Ce nombre de quarante souverains préadamites qui, selon les légendes, auraient eu chacun un règne de mille ans, m’a rappelé une hypothèse du savant Letronne, que je l’avais entendu développer à son cours, et qui faisait remonter l’antiquité du monde à quarante mille ans environ avant la création présumée d’Adam. Il en tirait la démonstration surtout de la retraite régulière des eaux de la mer sur la terre d’Egypte, et, je crois aussi de certaines pierres dont les couches donnent le nombre antérieur des inondations du Nil. Les recherches de Cuvier conduiraient aussi à des suppositions analogues si ce savant n’avait tenu surtout à mettre ses découvertes en rapport avec les récits bibliques.

Quoi qu’il en soit, il est impossible de comprendre les romans ou poèmes de l’Orient sans se persuader qu’il a existé avant Adam une longue période de populations singulières dont le dernier roi a été Gian-ben-Gian. Adam représente, pour les Orientaux, une simple race nouvelle pétrie et formée d’une terre particulière par Adonaï, le Dieu de la Bible, qui aurait agi, en cette circonstance, comme le Titan Prométhée, animant du feu divin une race dédaignée des Olympiens, auxquels le monde avait appartenu jusqu’alors.

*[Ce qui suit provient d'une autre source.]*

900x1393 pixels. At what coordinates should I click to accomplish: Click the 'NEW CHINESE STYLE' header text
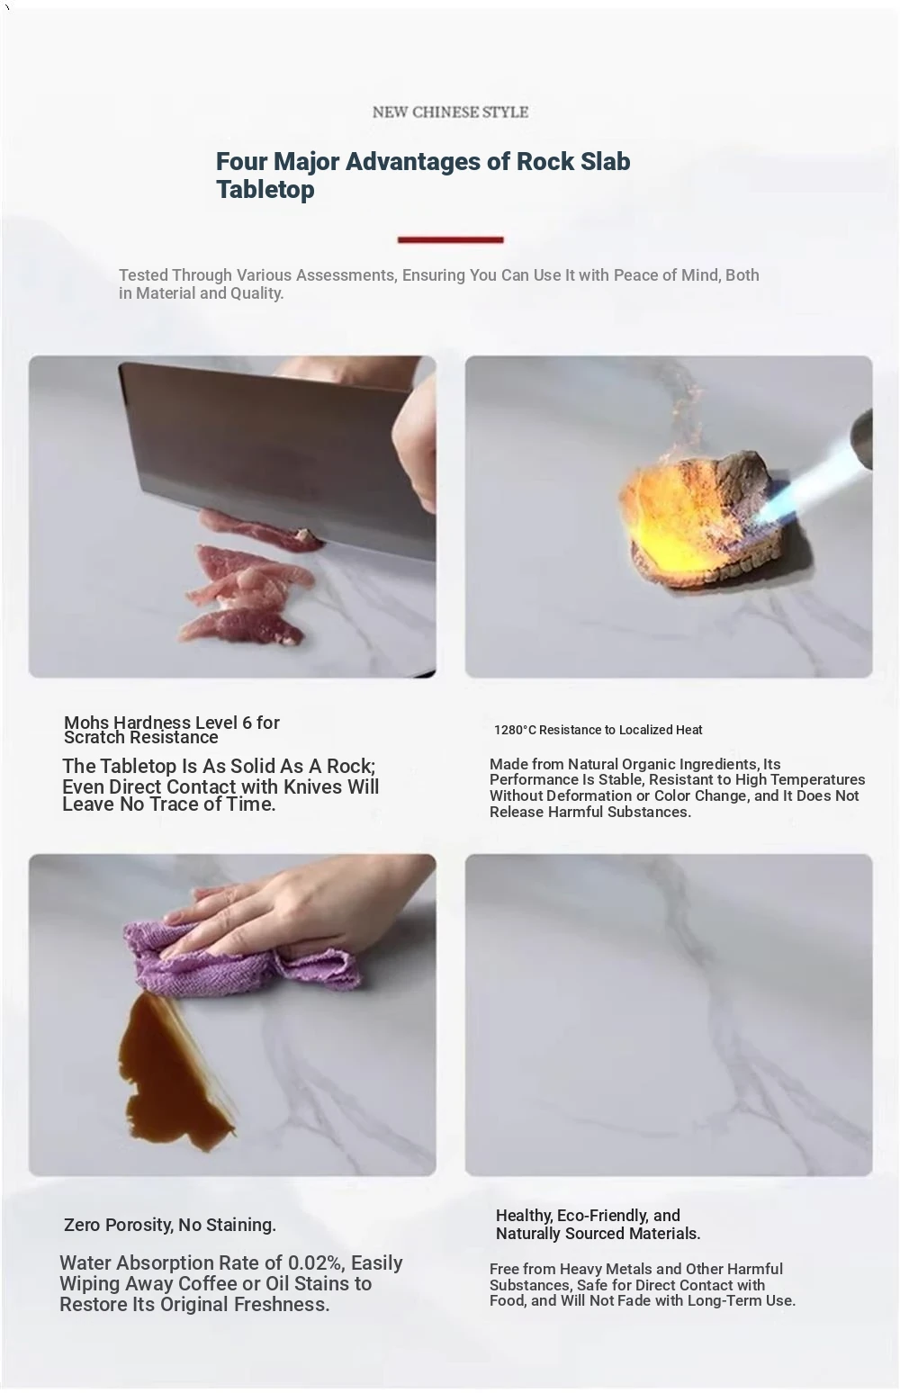[x=450, y=112]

Mais trêve de symboles : je n’ai voulu que jeter un peu de lumière dans la partie féerique de la légende racontée plus haut ; mais c’est le rayon égaré dans les ombres, qui, selon l’expression de Milton, ne sert qu’à rendre les ténèbres visibles.

(1) Selon les Orientaux, les puissances de la nature n’ont d’action qu’en vertu d’un contrat consenti généralement. C’est l’accord de tous les êtres qui fait le pouvoir d’Allah lui-même. On remarquera le rapport qui se rencontre entre l’histoire du Ciron triomphant des combinaisons ambitieuses de Salomon et la légende de l’Edda, qui se rapporte à Balder. Odin et Freya avaient de même conjuré tous les êtres, afin qu’ils respectassent la vie de Balder, leur enfant. Ils oublièrent le gui de chêne, et cette humble plante fut cause de la mort du fils des dieux. C’est pourquoi cet humble végétal était sacré dans la religion druidique, postérieure à celle des Scandinaves.